Cette situation intervient alors que les relations entre Bassirou Diomaye Faye et Pastef connaissent déjà une période de fortes tensions.
L’annonce de la création du nouveau parti présidentiel, Les Bâtisseurs du Sénégal, prévue le 8 août prochain, marque une nouvelle étape dans la recomposition politique. Selon Aminata Touré, cette formation bénéficierait déjà du soutien de plus de 300 maires répartis dans les quatorze régions du pays. Le président semble ainsi vouloir construire sa propre majorité politique, distincte de Pastef.
Dans ce contexte, la visite de Macky Sall risque d’accentuer le malaise au sein du parti. Les militants les plus attachés au discours de rupture porté pendant plusieurs années ont du mal à comprendre comment l’État peut désormais soutenir la candidature internationale de celui qui représentait l’ancien régime.
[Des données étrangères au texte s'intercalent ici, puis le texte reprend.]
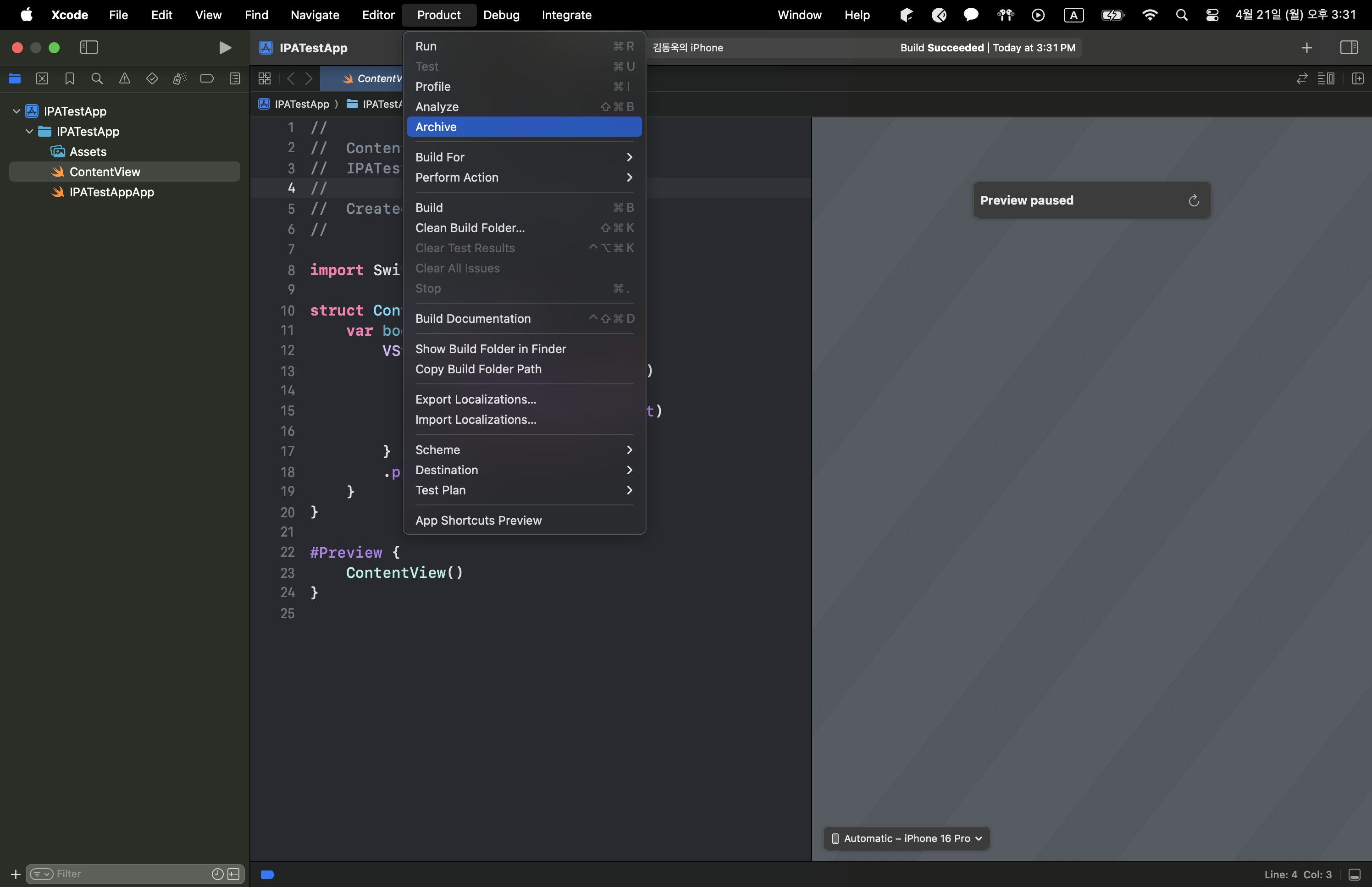Click Show Build Folder in Finder

pyautogui.click(x=491, y=349)
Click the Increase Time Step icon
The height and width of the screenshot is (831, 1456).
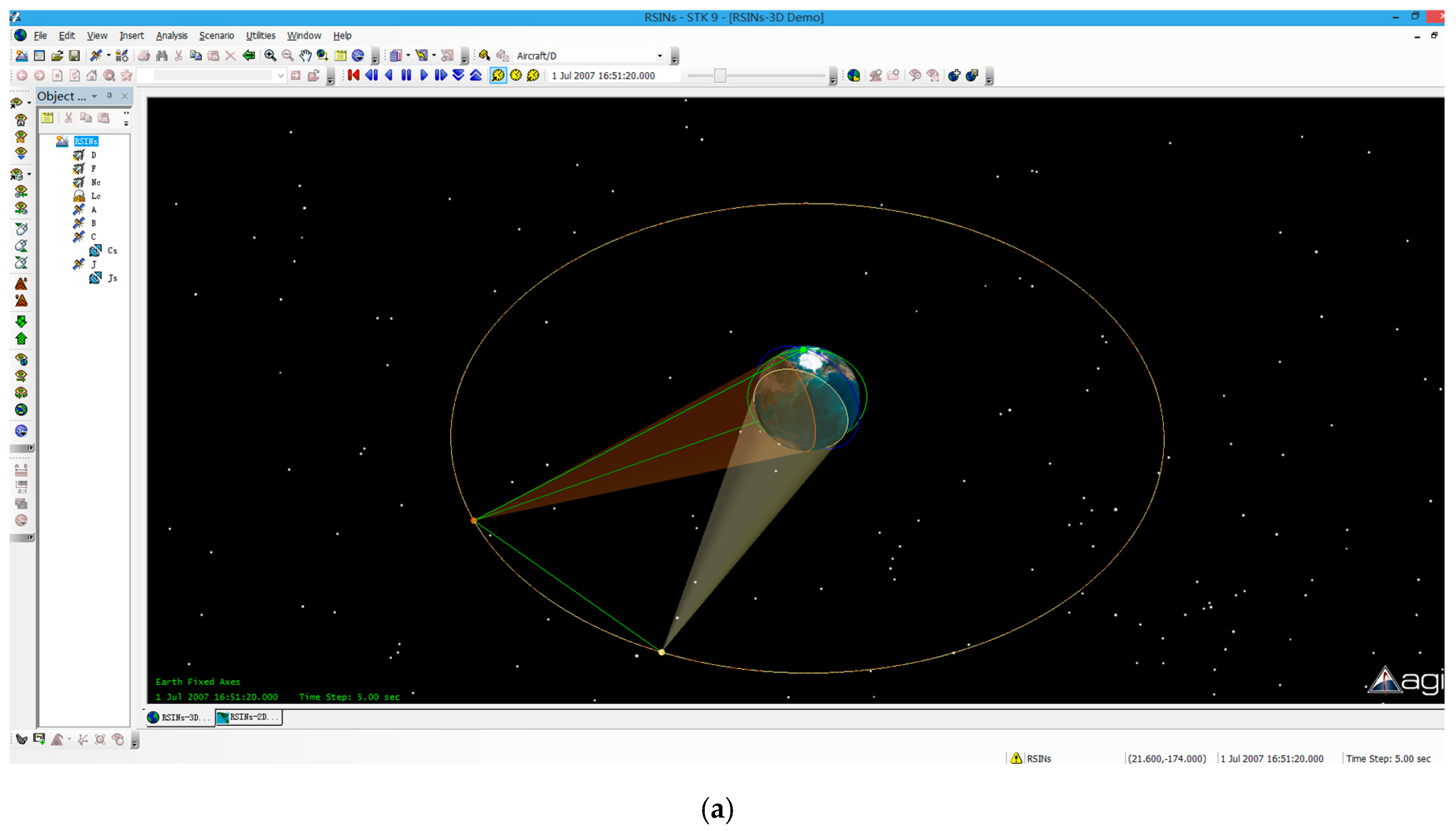coord(475,75)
À l’inverse, Bassirou Diomaye Faye paraît vouloir défendre une logique institutionnelle dans laquelle les intérêts du Sénégal passent avant les rivalités politiques.
Une séquence qui peut renforcer Diomaye Faye
Au-delà de son aspect diplomatique, cette visite pourrait finalement profiter davantage au président Bassirou Diomaye Faye qu’à Pastef. En recevant Macky Sall dans un cadre officiel, le chef de l’État cherche à montrer qu’il est capable de dépasser les clivages politiques lorsque les intérêts supérieurs du Sénégal sont en jeu.
Pour plusieurs analystes, soutenir la candidature de l’ancien président ne signifie pas approuver son bilan politique. Il s’agit avant tout de défendre la candidature d’un Sénégalais à une fonction internationale de premier plan. Si Macky Sall était élu à la tête des Nations unies, cette réussite rejaillirait également sur l’image du Sénégal, qui démontrerait sa capacité à porter l’un de ses anciens chefs d’État aux plus hautes responsabilités internationales malgré les alternances politiques. Parallèlement, la création des Bâtisseurs du Sénégal continue de modifier les équilibres politiques. Le soutien annoncé de centaines de maires confirme qu’une nouvelle dynamique est en train de se mettre en place autour du président de la République.
Dans ce contexte, la visite de Macky Sall apparaît comme un révélateur des évolutions en cours. Elle met en évidence l’écart qui grandit entre une logique de gouvernement incarnée par Bassirou Diomaye Faye et une partie de la base militante de Pastef, qui reste attachée au discours de rupture porté depuis plusieurs années.
L’ancien président revient officiellement pour défendre une candidature internationale. Mais son passage éclair à Dakar intervient au moment où le paysage politique sénégalais connaît une profonde recomposition. En venant solliciter le soutien du président Bassirou Diomaye Faye, Macky Sall pourrait, sans le vouloir, contribuer à accentuer les difficultés de Pastef, déjà confronté à la naissance d’un nouveau pôle politique autour du chef de l’État. Sa visite ne durera que quelques heures, mais ses conséquences politiques pourraient s’inscrire durablement dans le paysage politique sénégalais.